* **Text**
I’m totally off schedule now on blogging. I downloaded about a million pictures this morning, but can’t get my head around most of them yet, so let’s keep it simple. I did artsy stuff while traveling. I drew all but two nights, mostly in campgrounds. Which is a cold and dark thing to do, let me tell you. But easier to see than trying to embroider in the dark on black fabric.

So the drawings…the first night, we drove from San Diego all the way to Zion National Park. We stayed about 25 minutes outside the park, but my first night was obviously influenced by driving in and seeing the rocks…brought tears to my eyes when we drove into Zion. The skirts that the rocks make, the sedimentary lines…I’d been seeing them all day. The moon was almost full.

And we saw our first of many deer that evening.

The second drawing was after a full day of approximately 14 miles of hiking in Zion. I don’t fall asleep easily, but the man does. So I sat and embroidered in the semi-dark (and then drew myself embroidering, which is just weird) while he slept…hands over head because the neighbors had their TV on too loud.

That was pretty realistic…except the room had no rugs…just cold concrete floors. Rugs, people!

Then the next night, we were freezing our asses off in a campground near Bryce National Park…there were lows in the mid-30s. The man made a fire behind me, and I drew the hoodoos I’d seen while we went to all the overlooks.

The next night was still cold, although it didn’t seem AS cold, probably because we were smart and put on three layers of all the warm things before we even started dinner. I had a glove on the non-drawing hand. I apparently can’t draw with a glove on. We’d spent the day hiking down into the canyon (which is an amphitheater, not a canyon at all)…and then around the rim, for a total of 9 1/2 miles or so…this time, the hoodoos were above me and there were twisty trees everywhere.

One of the weirder ones. The next day, we drove to Arches National Park, to a slightly warmer, but much rockier campground inside the park, and no wood or alcohol (should plan ahead in Utah, people, or drink beer and burn your clothes…whichever works for you). How beer and Mikes Hard Lemonade are acceptable drinks to the lord, and wine is not, I will never understand. Don’t even argue alcohol percentages with me.

* **Task 1**
In the post about drawing while traveling, where did the writer drive on the first night?

* **Dataset records**
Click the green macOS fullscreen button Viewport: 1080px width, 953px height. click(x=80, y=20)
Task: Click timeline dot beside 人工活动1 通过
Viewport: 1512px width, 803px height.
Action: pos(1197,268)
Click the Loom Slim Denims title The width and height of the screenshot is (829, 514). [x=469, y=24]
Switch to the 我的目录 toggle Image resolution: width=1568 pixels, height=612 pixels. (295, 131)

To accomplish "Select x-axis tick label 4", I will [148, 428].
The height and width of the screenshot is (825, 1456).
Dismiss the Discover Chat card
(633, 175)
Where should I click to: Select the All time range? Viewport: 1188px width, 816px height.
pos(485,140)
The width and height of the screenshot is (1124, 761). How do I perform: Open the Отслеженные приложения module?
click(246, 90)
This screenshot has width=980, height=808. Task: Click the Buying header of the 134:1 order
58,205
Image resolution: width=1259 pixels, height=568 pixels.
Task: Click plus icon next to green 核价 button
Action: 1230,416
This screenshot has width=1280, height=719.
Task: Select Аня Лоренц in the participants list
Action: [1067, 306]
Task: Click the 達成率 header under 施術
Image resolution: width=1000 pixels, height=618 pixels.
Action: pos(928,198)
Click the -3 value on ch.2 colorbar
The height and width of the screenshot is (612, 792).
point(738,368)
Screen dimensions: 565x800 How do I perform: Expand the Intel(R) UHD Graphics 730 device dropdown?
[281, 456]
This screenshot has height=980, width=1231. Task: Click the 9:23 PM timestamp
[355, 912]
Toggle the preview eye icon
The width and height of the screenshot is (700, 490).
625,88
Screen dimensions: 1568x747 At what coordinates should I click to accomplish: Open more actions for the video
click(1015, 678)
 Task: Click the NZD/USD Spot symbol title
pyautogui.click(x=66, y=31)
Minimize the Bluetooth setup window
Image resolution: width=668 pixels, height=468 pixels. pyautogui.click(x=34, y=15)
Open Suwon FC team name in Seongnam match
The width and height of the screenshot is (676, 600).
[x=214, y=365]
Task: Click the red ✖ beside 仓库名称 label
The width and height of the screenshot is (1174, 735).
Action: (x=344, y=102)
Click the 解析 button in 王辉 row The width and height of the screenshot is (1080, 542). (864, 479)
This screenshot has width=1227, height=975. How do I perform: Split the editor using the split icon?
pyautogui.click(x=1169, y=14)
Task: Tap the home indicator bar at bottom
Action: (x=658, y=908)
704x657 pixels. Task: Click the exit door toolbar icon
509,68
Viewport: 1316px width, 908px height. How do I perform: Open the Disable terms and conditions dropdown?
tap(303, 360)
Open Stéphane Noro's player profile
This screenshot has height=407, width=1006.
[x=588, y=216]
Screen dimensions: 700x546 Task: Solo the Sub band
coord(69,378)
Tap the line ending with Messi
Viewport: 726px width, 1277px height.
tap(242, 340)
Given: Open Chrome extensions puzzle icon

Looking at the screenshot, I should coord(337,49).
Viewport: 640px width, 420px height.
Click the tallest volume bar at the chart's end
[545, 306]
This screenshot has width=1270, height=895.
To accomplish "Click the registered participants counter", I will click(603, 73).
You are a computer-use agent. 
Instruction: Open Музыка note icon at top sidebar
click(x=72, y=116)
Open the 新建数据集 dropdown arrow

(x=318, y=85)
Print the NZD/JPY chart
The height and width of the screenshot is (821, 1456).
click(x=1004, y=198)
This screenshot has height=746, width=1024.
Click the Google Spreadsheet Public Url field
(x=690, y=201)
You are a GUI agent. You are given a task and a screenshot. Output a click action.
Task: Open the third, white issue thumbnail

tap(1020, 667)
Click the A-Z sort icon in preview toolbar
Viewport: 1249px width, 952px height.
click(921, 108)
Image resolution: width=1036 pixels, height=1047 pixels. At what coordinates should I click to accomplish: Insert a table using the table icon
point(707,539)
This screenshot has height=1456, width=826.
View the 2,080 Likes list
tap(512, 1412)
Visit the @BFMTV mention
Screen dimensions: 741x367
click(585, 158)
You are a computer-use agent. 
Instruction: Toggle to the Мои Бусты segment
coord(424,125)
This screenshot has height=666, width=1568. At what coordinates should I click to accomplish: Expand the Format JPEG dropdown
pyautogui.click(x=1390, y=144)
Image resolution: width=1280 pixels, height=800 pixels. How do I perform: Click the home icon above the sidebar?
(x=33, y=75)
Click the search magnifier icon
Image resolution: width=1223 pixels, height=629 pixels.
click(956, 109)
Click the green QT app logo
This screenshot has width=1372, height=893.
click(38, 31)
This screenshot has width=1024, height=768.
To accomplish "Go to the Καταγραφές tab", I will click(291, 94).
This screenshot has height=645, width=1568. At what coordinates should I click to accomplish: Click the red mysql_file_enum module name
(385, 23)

* **Task 2**
Write out again, unchanged, the stretch of the records from the line containing "Click the 解析" through the line containing "will click(603, 73).".

* **Correct answer 1**
From San Diego to Zion National Park.

* **Correct answer 2**
Click the 解析 button in 王辉 row The width and height of the screenshot is (1080, 542). (864, 479)
This screenshot has width=1227, height=975. How do I perform: Split the editor using the split icon?
pyautogui.click(x=1169, y=14)
Task: Tap the home indicator bar at bottom
Action: (x=658, y=908)
704x657 pixels. Task: Click the exit door toolbar icon
509,68
Viewport: 1316px width, 908px height. How do I perform: Open the Disable terms and conditions dropdown?
tap(303, 360)
Open Stéphane Noro's player profile
This screenshot has height=407, width=1006.
[x=588, y=216]
Screen dimensions: 700x546 Task: Solo the Sub band
coord(69,378)
Tap the line ending with Messi
Viewport: 726px width, 1277px height.
tap(242, 340)
Given: Open Chrome extensions puzzle icon

Looking at the screenshot, I should coord(337,49).
Viewport: 640px width, 420px height.
Click the tallest volume bar at the chart's end
[545, 306]
This screenshot has width=1270, height=895.
To accomplish "Click the registered participants counter", I will click(603, 73).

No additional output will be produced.